*** TEXT EXTRACT ***

# Time Travel Problem

In [1]:
import os
import pandas as pd
import numpy as np
import math

In [2]:
ultrastocks_load = ['GE', 'ORCL', 'AMZN', 'NFLX', 'FB', 'TSLA', 'AAPL', 'AGN']

In [3]:
if not os.path.isdir("good_comps"):
    os.makedirs("good_comps")

# print these in a file
textfile = open("good_comps\\good_comps_large.txt", "w")
for element in ultrastocks_load:
    textfile.write(str(element) + "\n")
textfile.close()

In [4]:
# Function to see if the stock should be bought, intra-day traded or sold, see below.
def process_GE(df,stock,current_index,LOW_SEARCH,INTRA_SEARCH,HIGH_SEARCH,stocks,transactions,avail_money):
    
    mon_diff = 0.0
    
    # Calculate how many of this stock we currently have
    n = stocks[stock] if stock in stocks else 0

    # PART 1: FIRST CHECK IF WE CAN BUY AT LOW (and have some to spare)

    # find the lowest low of the next LOW_SEARCH entries (not dates, entries!)
    eff_df = df.loc[df['Local Index'] > current_index].loc[df['Local Index'] <= current_index+LOW_SEARCH]
    lowest_low = eff_df['Low'].min() # this is the lowest low
    ll_entry = eff_df.loc[eff_df['Low']==lowest_low]
    ll_idx = ll_entry['Local Index'].values[0] # this is the "local index" of the entry of the lowest low
    ll_dt = str(pd.to_datetime(ll_entry['Date'].values[0]).date()) # this is the date of the entry of the lowest low

    available_vol = math.floor(0.1*ll_entry['Volume'].values[0])

    vol_can_buy = math.floor(avail_money/lowest_low)

    if (n > 1 and vol_can_buy >= 2*n + 1) or (n == 0 and vol_can_buy > 0) or (n == 1 and vol_can_buy > 1):

        vol_to_buy = int(min(available_vol,n+1,vol_can_buy))

        transactions.append(f'{ll_dt} buy-low {stock} {vol_to_buy}')
        cost = vol_to_buy*lowest_low

        if stock in stocks:
            stocks[stock] += vol_to_buy
        else:
            stocks[stock] = vol_to_buy

        mon_diff = -cost

        return ll_idx, mon_diff

    # PART 2: IF WE CAN'T BUY, THEN WE PROCEED TO INTRA-DAY

    # find the best action of the next INTRA_SEARCH entries (not dates, entries!)

*** RECORDS SHOWN ***

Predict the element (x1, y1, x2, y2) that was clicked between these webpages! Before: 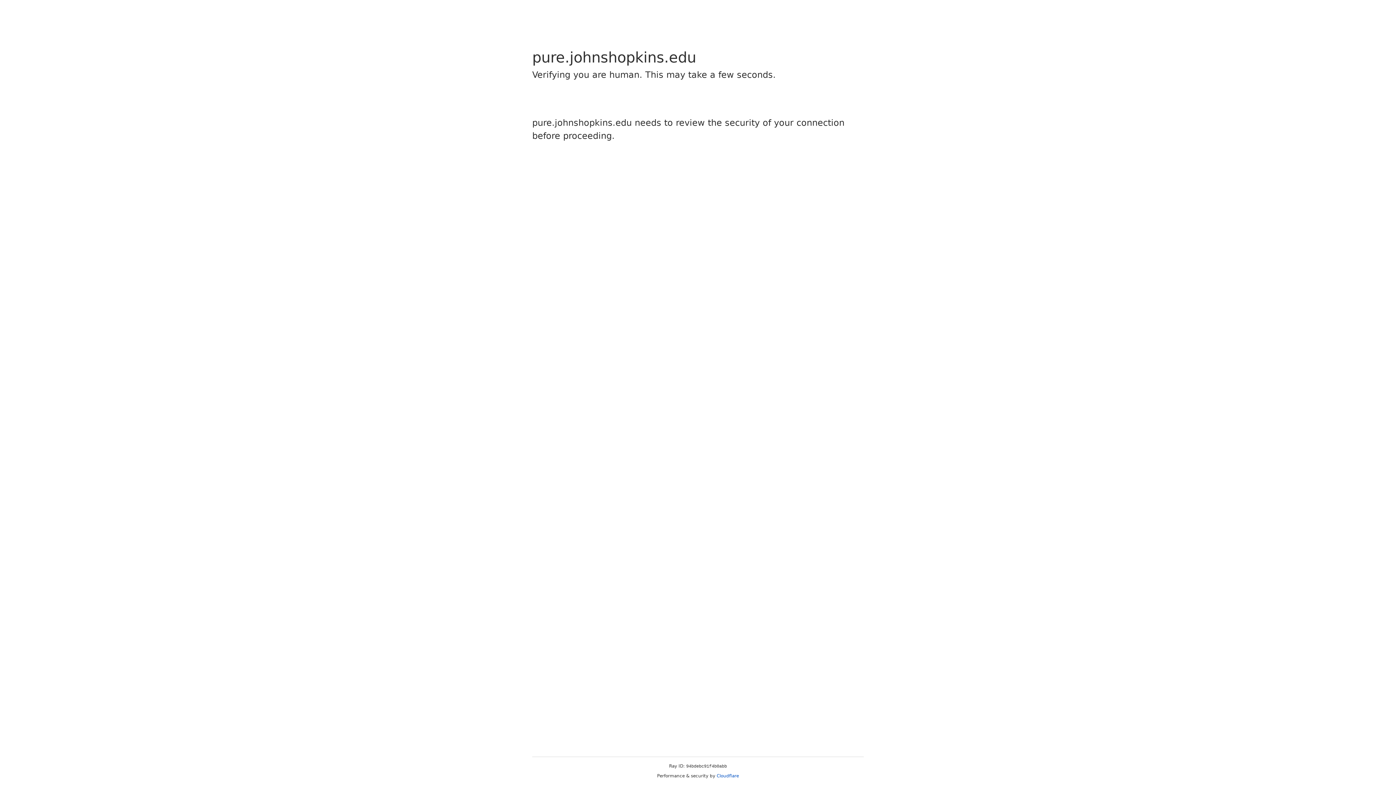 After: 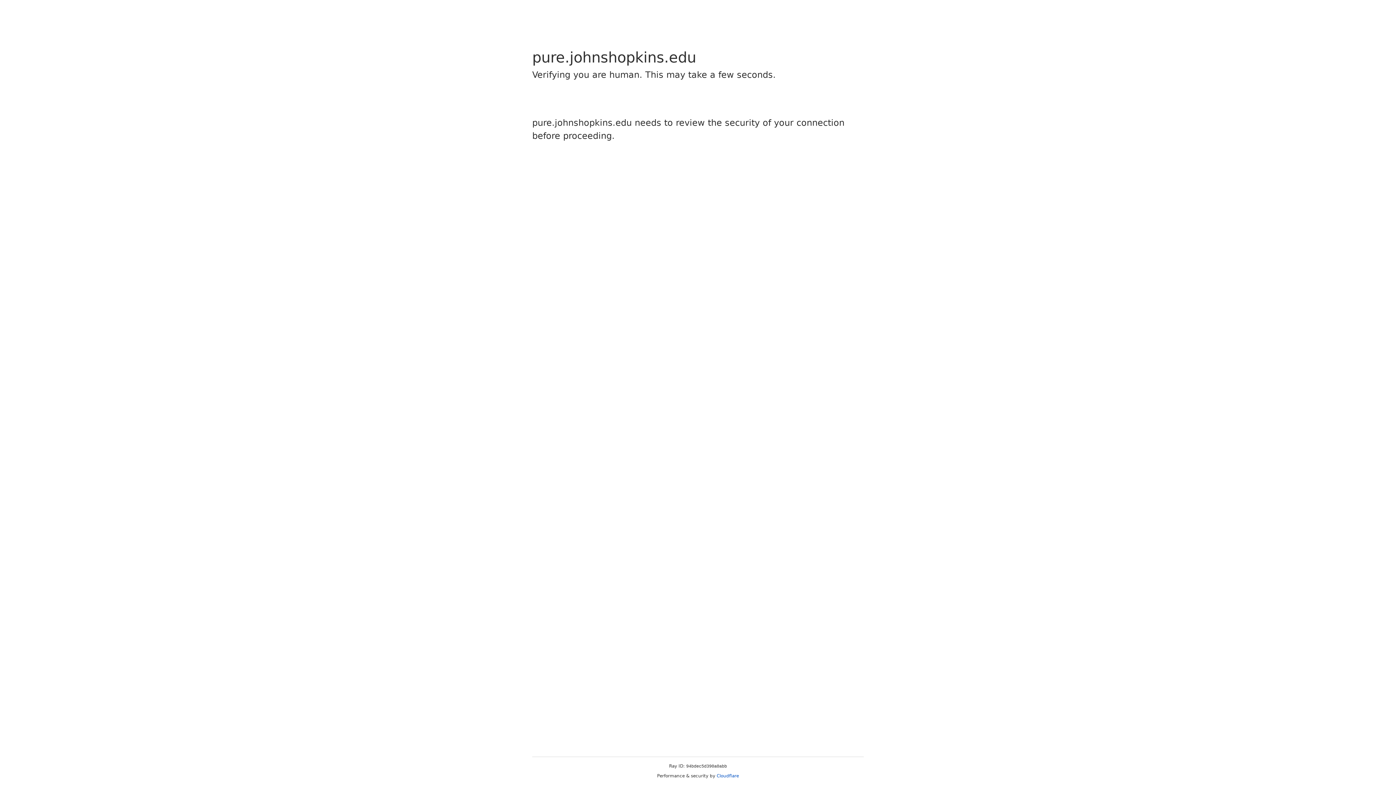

***
*** RECORDS SHOWN ***

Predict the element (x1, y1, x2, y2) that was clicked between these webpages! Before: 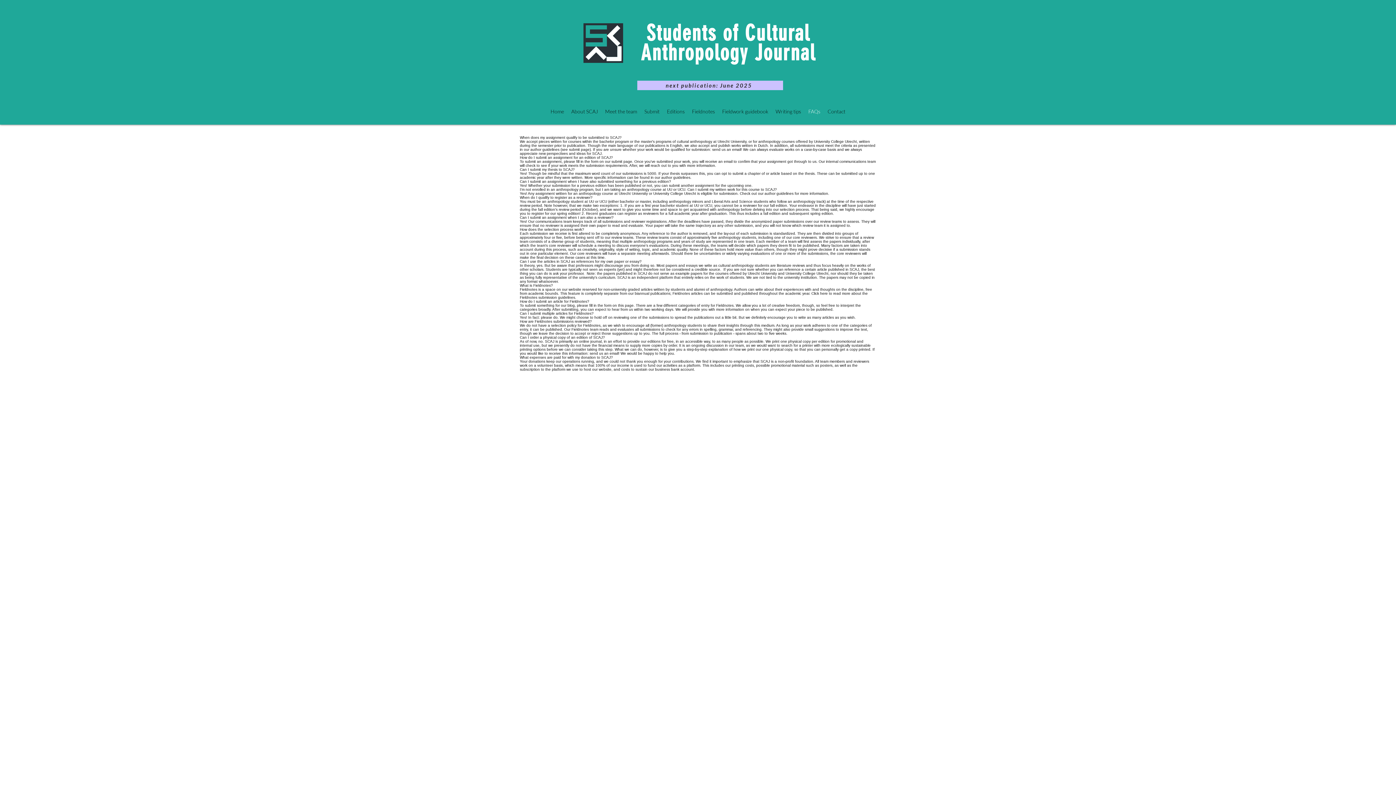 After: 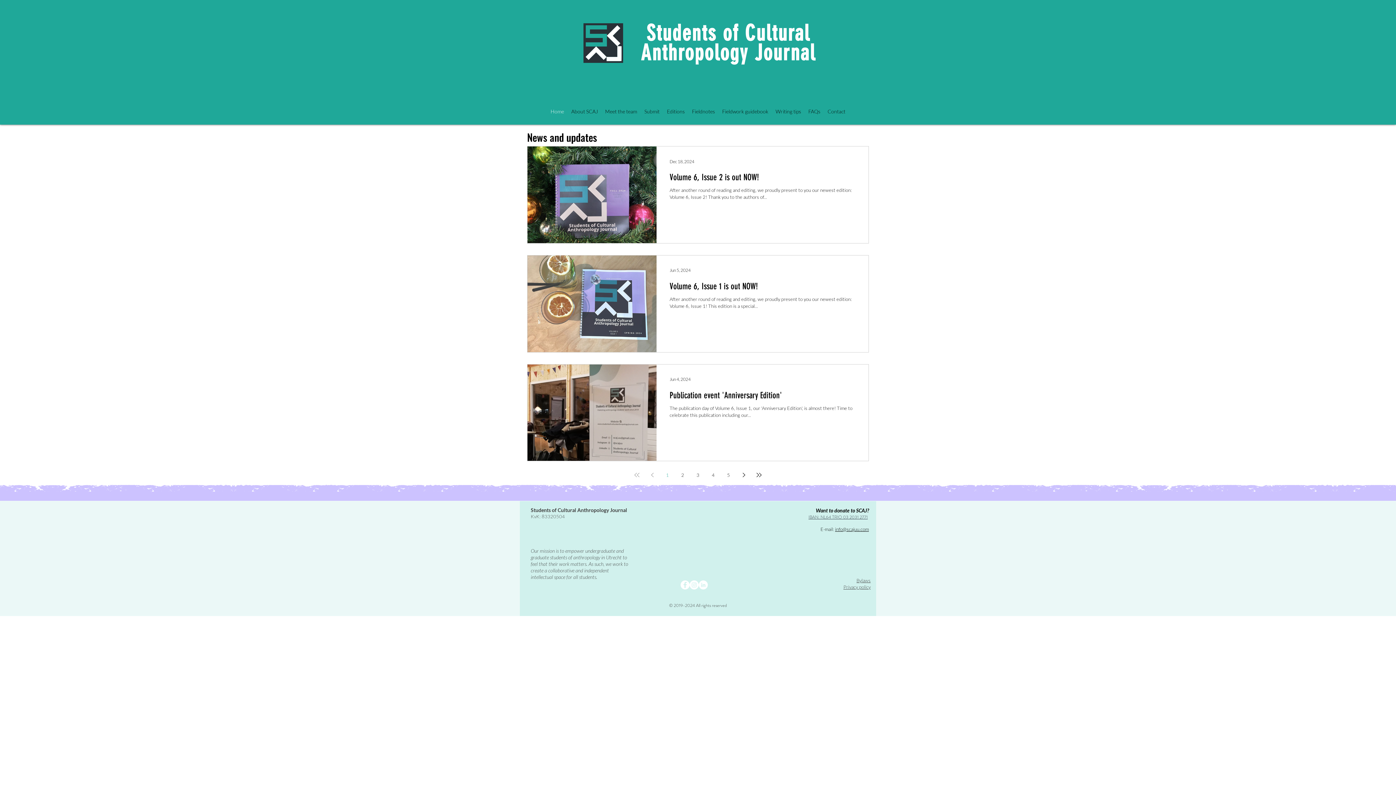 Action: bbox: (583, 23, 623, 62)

***

-- THE TASK --
Please continue the time travel stock-trading notebook from the point where it stops, picking up after its last line.

-- EXERCISE RESULT --
    eff_df = df.loc[df['Local Index'] > current_index].loc[df['Local Index'] <= current_index+INTRA_SEARCH]
    best_action = eff_df['Action'].max() # this is the best action
    best_entry = eff_df.loc[eff_df['Action']==best_action]
    best_idx = best_entry['Local Index'].values[0] # this is the "local index" of the entry of the best action
    best_dt = str(pd.to_datetime(best_entry['Date'].values[0]).date()) # this is the date of the entry of the best action

    # now we need to find if the action corresponds to BO-SH or BL-SC
    BOSH_counter = False # to make the check more easily further down
    if best_action == best_entry['BO-SH'].values[0]:
        price_pay = best_entry['Open'].values[0]
        price_earn = best_entry['High'].values[0]
        BOSH_counter = True
    else:
        price_pay = best_entry['Low'].values[0]
        price_earn = best_entry['Close'].values[0]

    # and finally we need to see if we can afford this intra-day
    available_vol = math.floor(0.1*best_entry['Volume'].values[0])

    vol_can_buy = math.floor(avail_money/price_pay)
    if vol_can_buy > 1:

        vol_to_buy = int(min(available_vol,n+1,vol_can_buy))

        if BOSH_counter: # this means we have a BO-SH

            transactions.append(f'{best_dt} buy-open {stock} {vol_to_buy}')
            cost = vol_to_buy*price_pay
            
            if f'{best_dt} buy-open {stock} {vol_to_buy}' == '1997-06-17 buy-open AAPL 1375':
                print(avail_money)
            
            transactions.append(f'{best_dt} sell-high {stock} {vol_to_buy}')
            earned = vol_to_buy*price_earn
            total_earnings = earned-cost

            mon_diff = total_earnings

        else: # this means we have a BL-SC

            transactions.append(f'{best_dt} buy-low {stock} {vol_to_buy}')
            cost = vol_to_buy*price_pay
            transactions.append(f'{best_dt} sell-close {stock} {vol_to_buy}')
            earned = vol_to_buy*price_earn
            total_earnings = earned-cost

            mon_diff = total_earnings

        return best_idx, mon_diff

    # PART 3 : IF WE CAN NEITHER BUY LOW, NOR INTRA-TRADE, THEN WE DON'T HAVE SUFFICIENT MONEY
    # WE THEREFORE NEED TO SELL SOME STOCK

    # find the best high of the next HIGH_SEARCH entries (not dates, entries!)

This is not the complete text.